*** Information given ***
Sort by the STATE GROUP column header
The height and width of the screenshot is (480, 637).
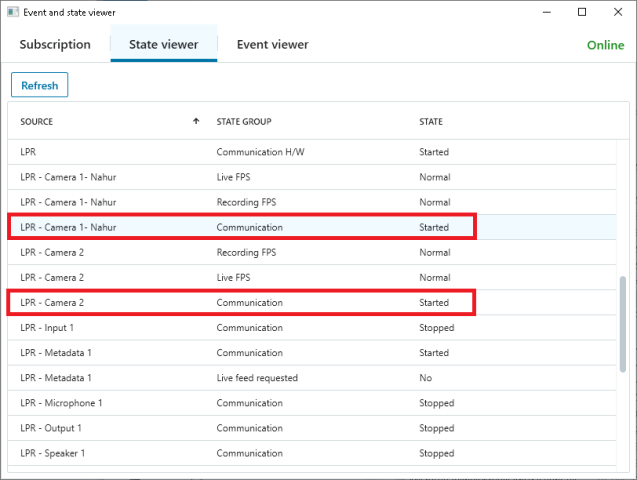pos(244,122)
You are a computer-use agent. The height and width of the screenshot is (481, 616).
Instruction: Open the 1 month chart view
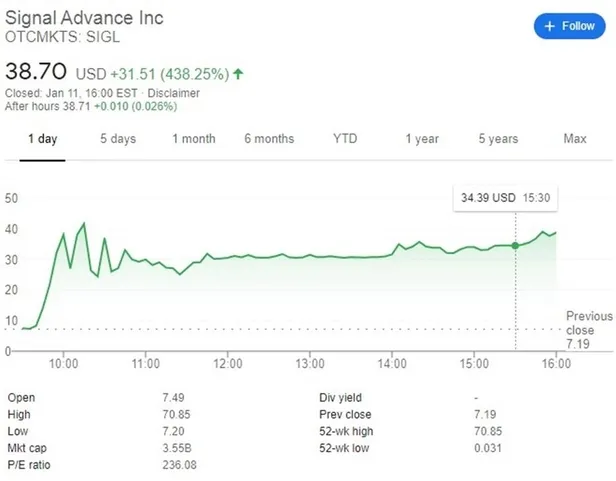pyautogui.click(x=193, y=139)
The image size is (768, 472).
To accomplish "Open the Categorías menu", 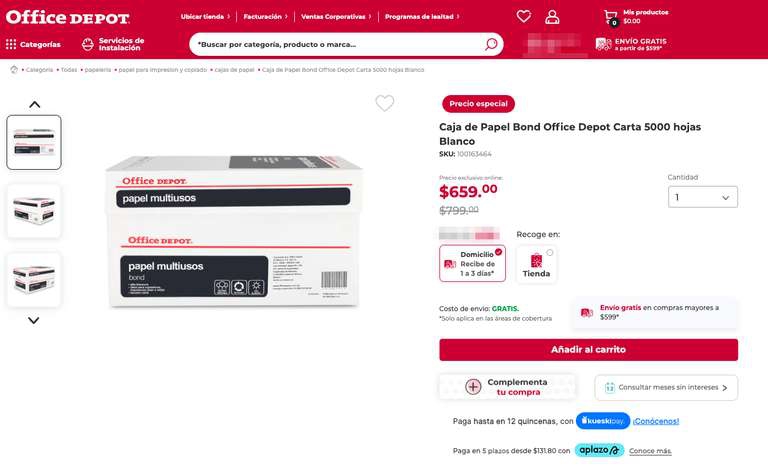I will [33, 45].
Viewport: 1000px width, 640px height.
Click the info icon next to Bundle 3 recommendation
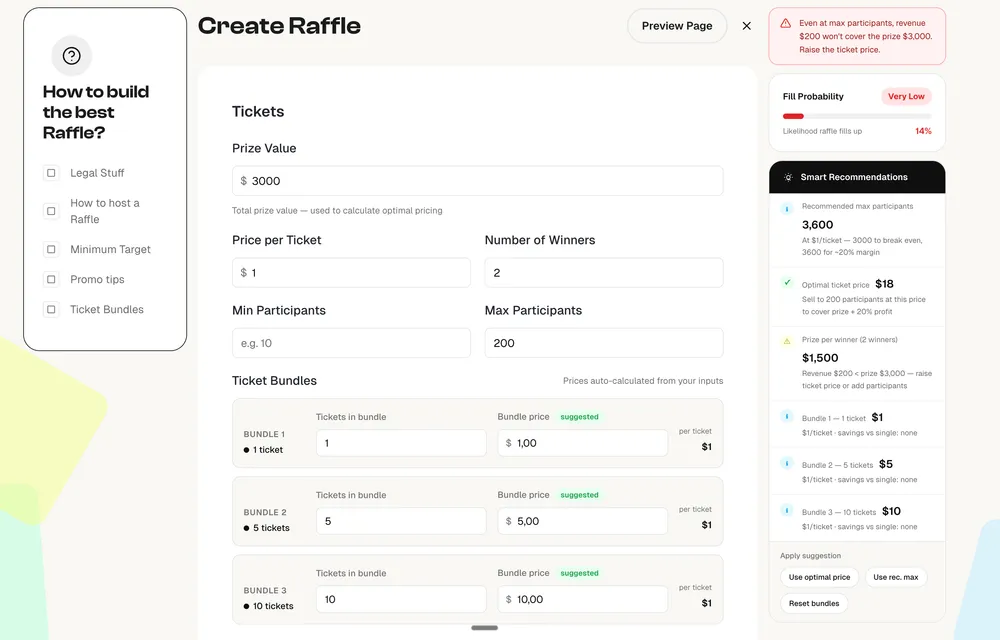787,511
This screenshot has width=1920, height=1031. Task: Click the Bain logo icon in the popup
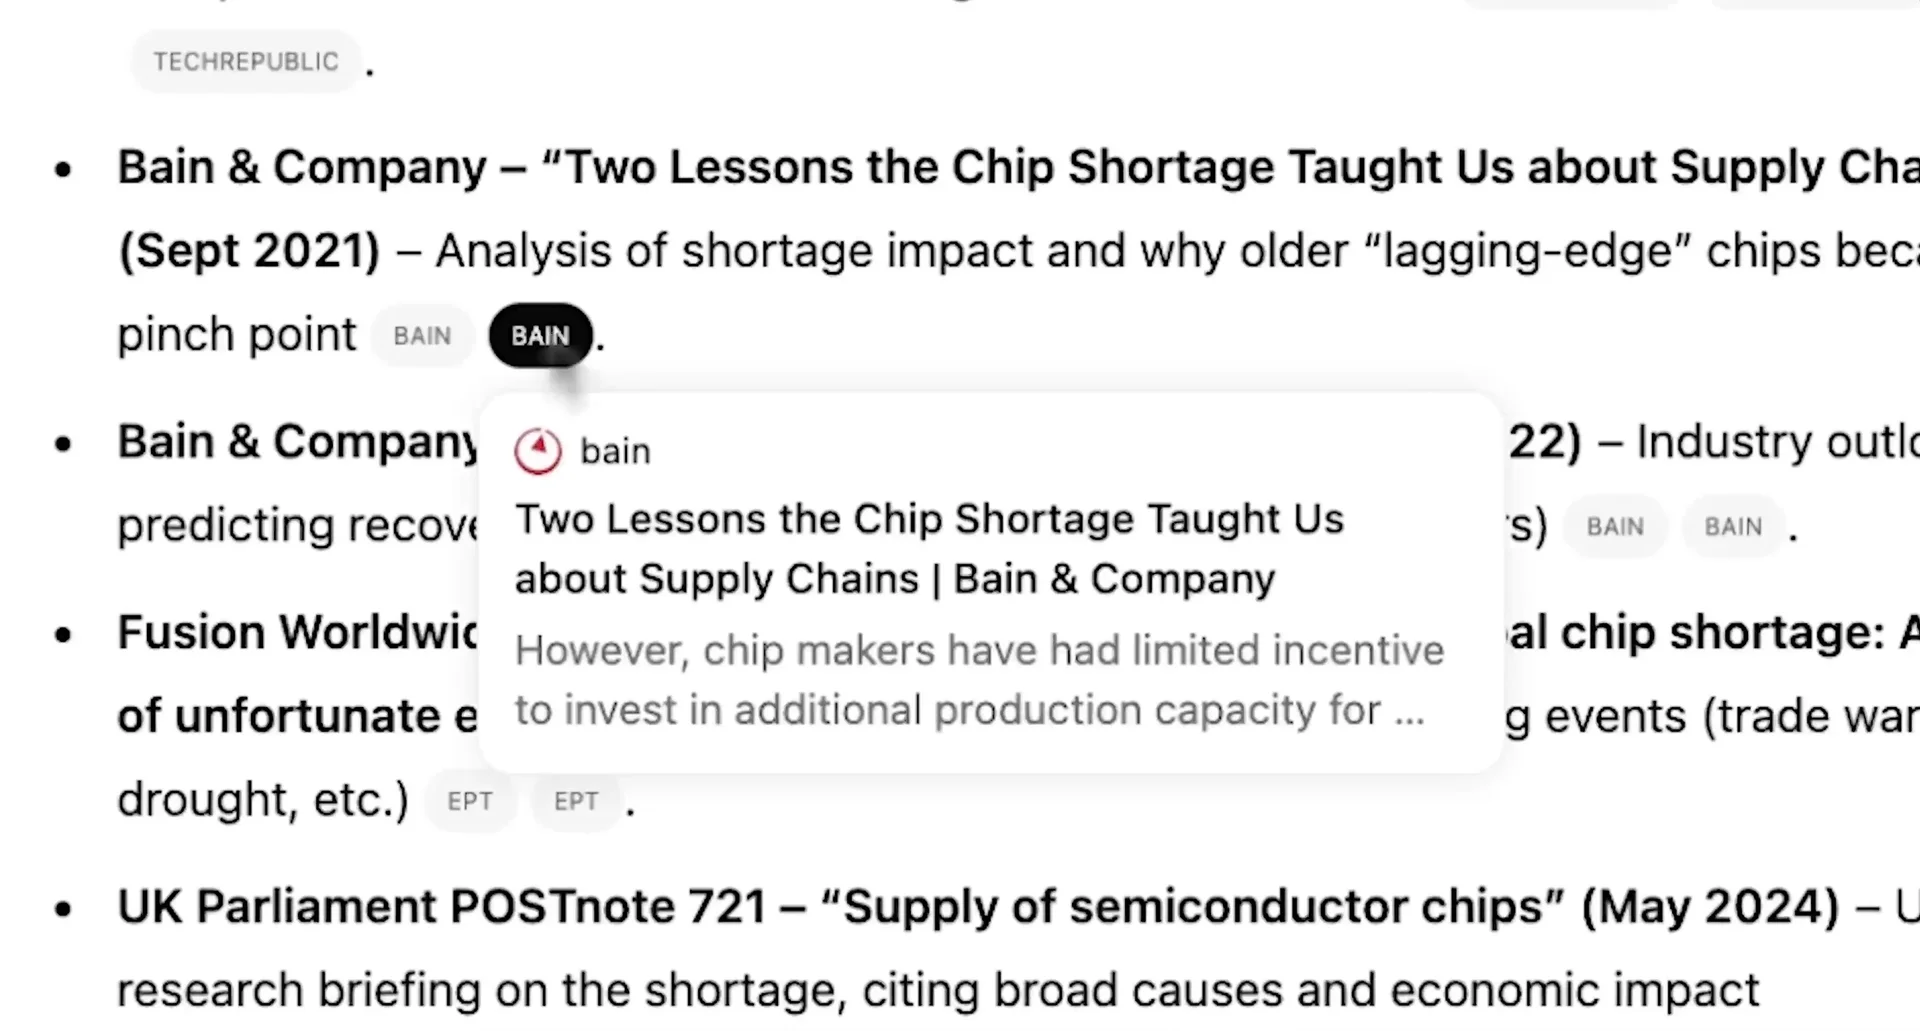point(538,451)
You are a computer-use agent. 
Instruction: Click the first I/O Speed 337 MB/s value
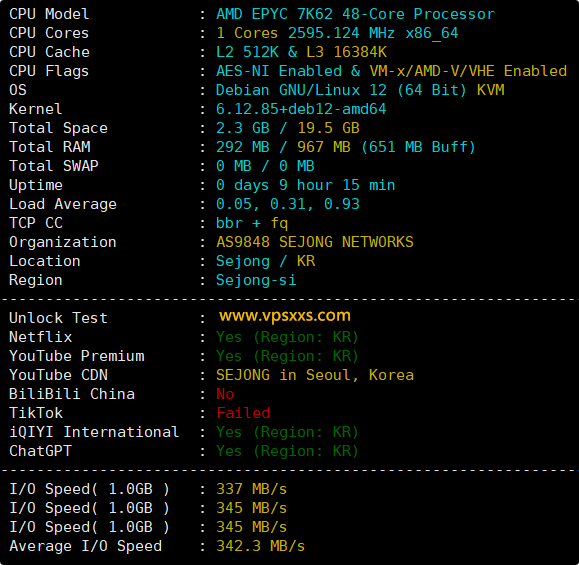[251, 489]
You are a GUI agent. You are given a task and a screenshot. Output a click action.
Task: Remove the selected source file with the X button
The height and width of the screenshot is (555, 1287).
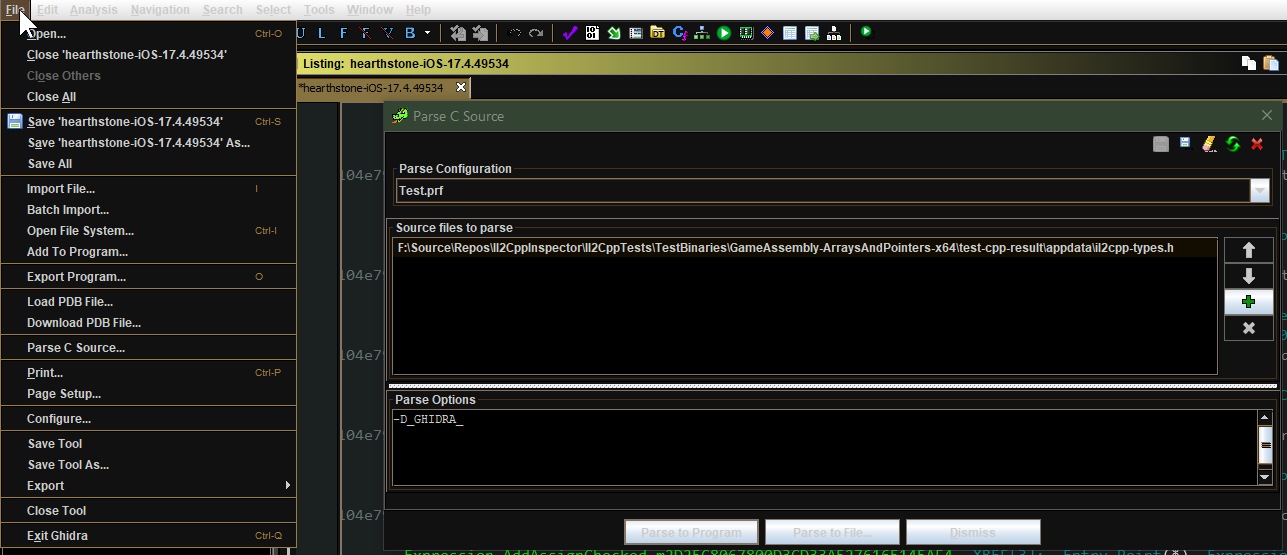tap(1248, 328)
*** End of Information given ***
Exercise objective: Using the records, find the number of lines in which the string "agent" occurs. Reply with that number alone.

The answer: 3